Using same VAO for different passes (performance)

noizex · September 26, 2012, 9:15am

Hello,

I have question that I couldn’t find answer for anywhere, so I decided to ask here. Lets assume I have typical VBO with 4 attributes: position, texcoord, normal, color. I set up VAO that encapsulates it and sets attrib pointers and enable arrays once and for good.

Now, I use this VAO to render my geometry in typical pass, with a shader that uses all 4 attributes. This is usual scenario.

Now, I’m thinking about passes that use the very same VAO but don’t require all 4 attributes. Lets say early z-pass or shadow map rendering which could use only position attribute.

So the ultimate question is - does the driver cleverly optimize it seeing that current program doesn’t use all attributes it has enabled and don’t send the data to vertex shader, or it send all of it, even though its not needed? I’m curious, because if it sends it, then maybe its worth optimizing by having multiple VAOs with different attributes enabled (using the same VBO), or even going as far as splitting VBO and instead of one interleaved VBO use one VBO per attribute - I know this is opposite to what all sources say, because interleaved data is good. This would also require multiple VAOs, one for full rendering, one for position-only rendering etc.

What is the common approach to this - do people even care about such optimization? If rendering geometry multiple times can be optimized by using only vertex data thats actually needed, maybe its worth dividing VBOs and having more than 1 VAO?

malexander · September 26, 2012, 11:24am

If you have a shadow shader which only has 1 input, position, then yes, the vertex shader will only fetch position. I wouldn’t think the fact that other data is interleaved in the VBO would make any performance difference, but that would be something you’d need to verify by benchmarking a packed position VBO with your interleaved one.
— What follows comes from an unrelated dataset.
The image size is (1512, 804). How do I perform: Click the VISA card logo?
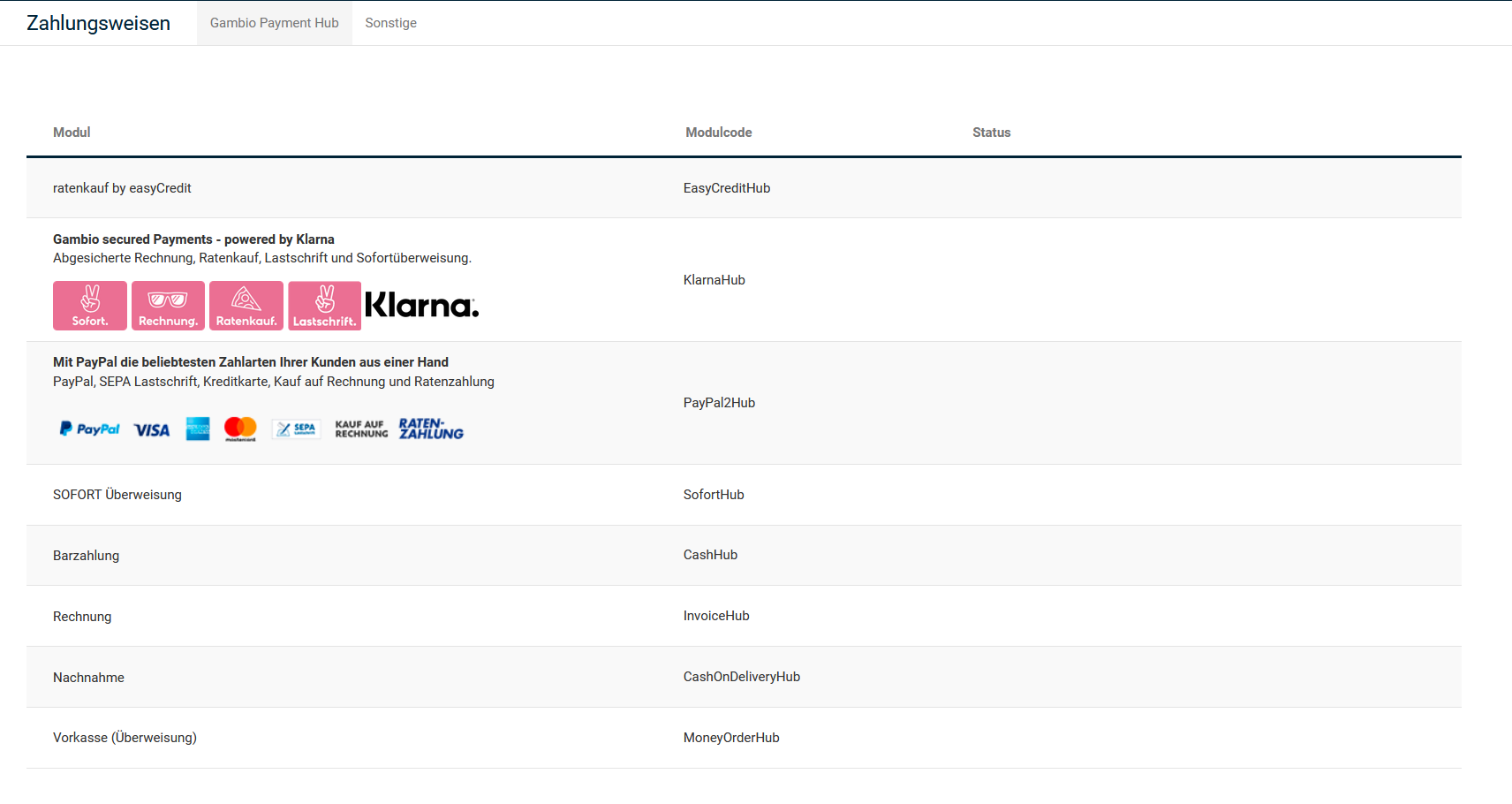click(152, 430)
Many GLSL compilers will optimize out unused vertex shader inputs, but it’s easier in the shadow case if you just don’t declare the others at all.
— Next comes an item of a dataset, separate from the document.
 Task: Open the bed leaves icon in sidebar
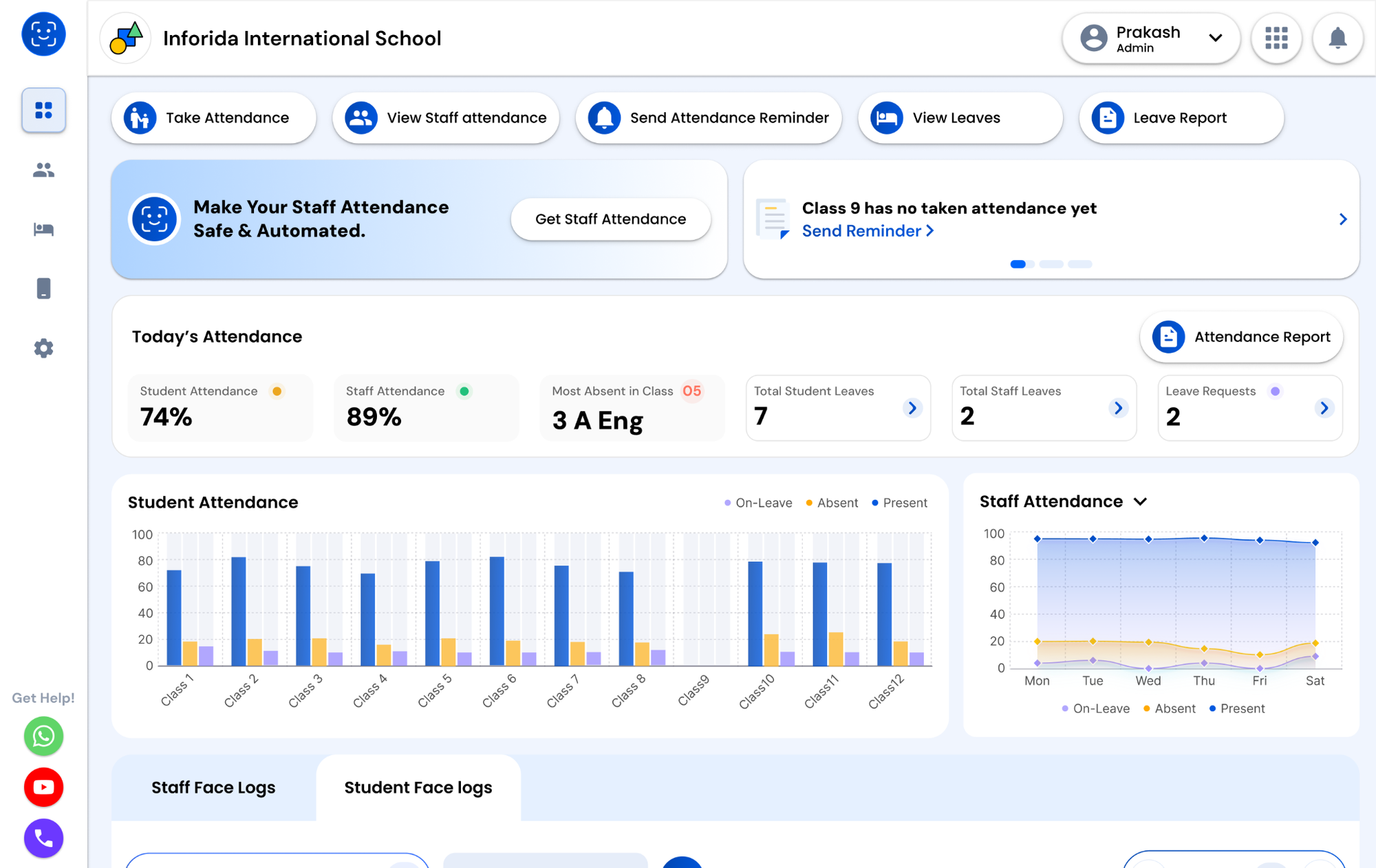(x=43, y=229)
mhagain · September 26, 2012, 4:27pm

I would expect that as jumping to the next vertex in an interleaved array setup is just a matter of “vertexptr += stride” (to express a hardware op in C code) then it’s not really going to be such a big deal. However, I’m not aware if OpenGL specifies any behaviour for this kind of setup, and specifying any behaviour for it would be well outside the scope of OpenGL anyway, so you’re getting into implementation-dependent territory as regards performance.
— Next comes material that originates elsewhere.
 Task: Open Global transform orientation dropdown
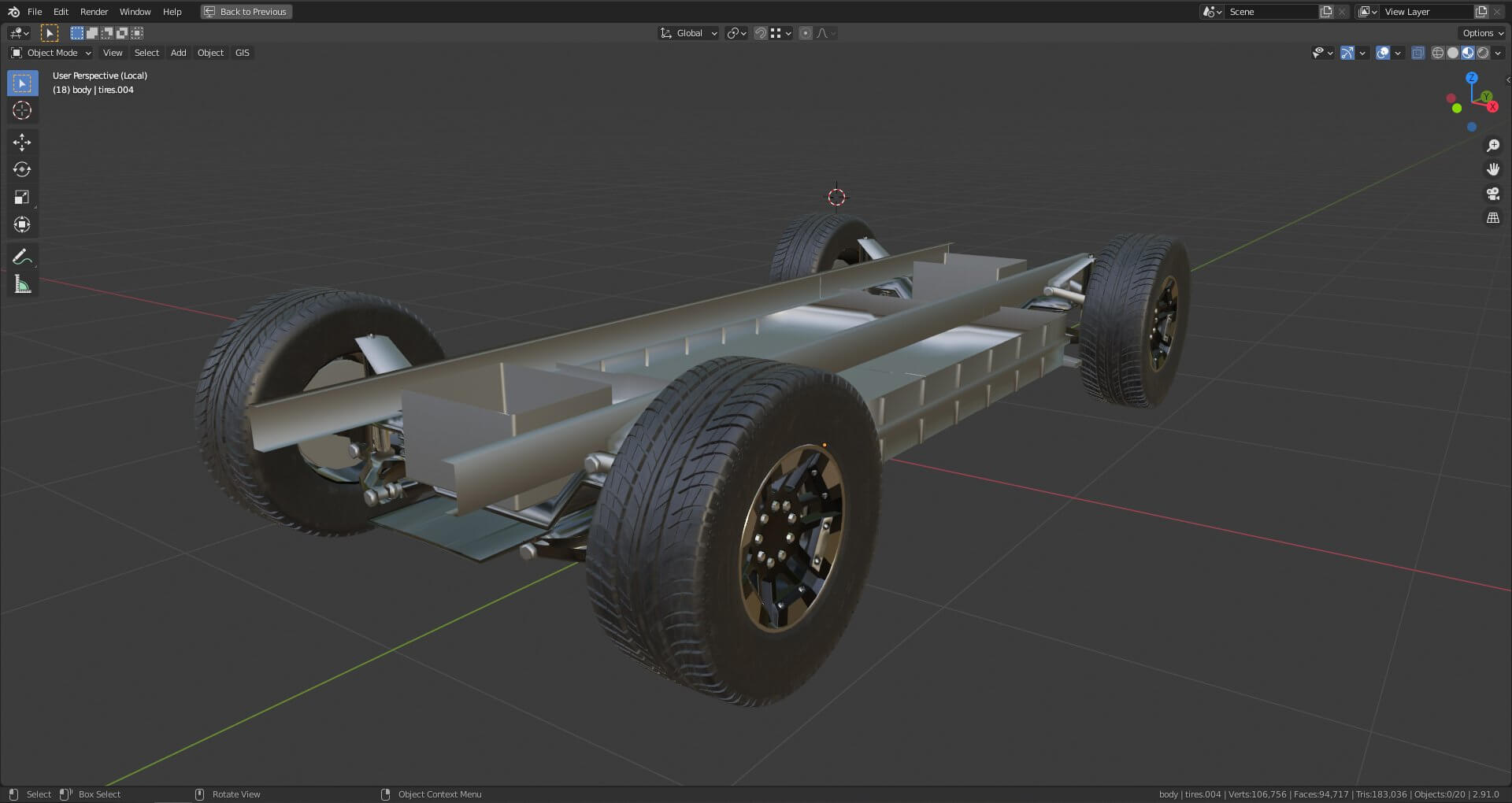click(x=689, y=33)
Where it may definitely trip you up is if the hardware has to shuffle any GPU memory resources around, e.g. if it has to swap out textures in order to swap in a larger VBO. If you were tight on video RAM this would hurt for sure.

Alfonse_Reinheart · September 26, 2012, 5:18pm

Well, it all rather depends on how big your vertex data is.

Hardware doesn’t read individual attributes; it reads memory cache lines and then culls the attributes of interest from those. Cache lines are probably 32-64 bytes in size, which is 8-16 floats. If your vertex data fits in a single 32-byte cache line, then one attribute from the same interleaved data will almost certainly require the same GPU read performance as 4. Remember: the bottleneck is in the memory read, not the attribute decoding.

Having a 32-byte vertex size is entirely possible. Positions can be 3 floats, normals can be stored in 10/10/10/2 format in a 4-byte int, colors can be 4 bytes, and texture coordinates can be two shorts or 4 bytes. Total size: 24 bytes, so that’s plenty of room for binormals/bitangents or another set of texture coordinates or colors. In general, you should do what you can to keep your vertex data to one cache line per-vertex. It doesn’t need to be aligned to a cache line.

If your data is 64-bytes in size, then it is possible that only pulling one attribute will make no difference in performance. It depends on how the hardware works. Looking at ARB_vertex_attrib_binding, it is possible that some hardware may use the stride as a way of saying, “every vertex pulled from this buffer takes X memory. So always fetch X memory addresses.”

Then again, it’s possible that only pulling one attribute will result in no performance difference.

mhagain · September 27, 2012, 9:00am

There’s also the point of how much you really need such a (theoretical) optimization in proportion to overall. If by splitting off position into it’s own VBO you get a few percent extra on (say) shadows, but at the expense of a few percent loss in the more general case, is it worth it? Optimizing one part of your renderer in isolation can lead to trouble like this; you need to benchmark the entire thing and make decisions like “it doesn’t matter if shadows go a little bit slower than their theoretical max because by accepting that speed hit I get a speed gain elsewhere and on balance I come out faster overall than if I had split them off” - or maybe not, depending on your target hardware.

Keeping them in the same buffer and accepting that you’re going to be throwing some extra, unused, data at the GPU can also give you better code cleanliness by e.g. being able to have a single code path for shadowed and unshadowed objects. That can make the job of debugging and adding new functionality a lot easier over time, which is quite a valuable thing for you, even if not directly visible to your end-users.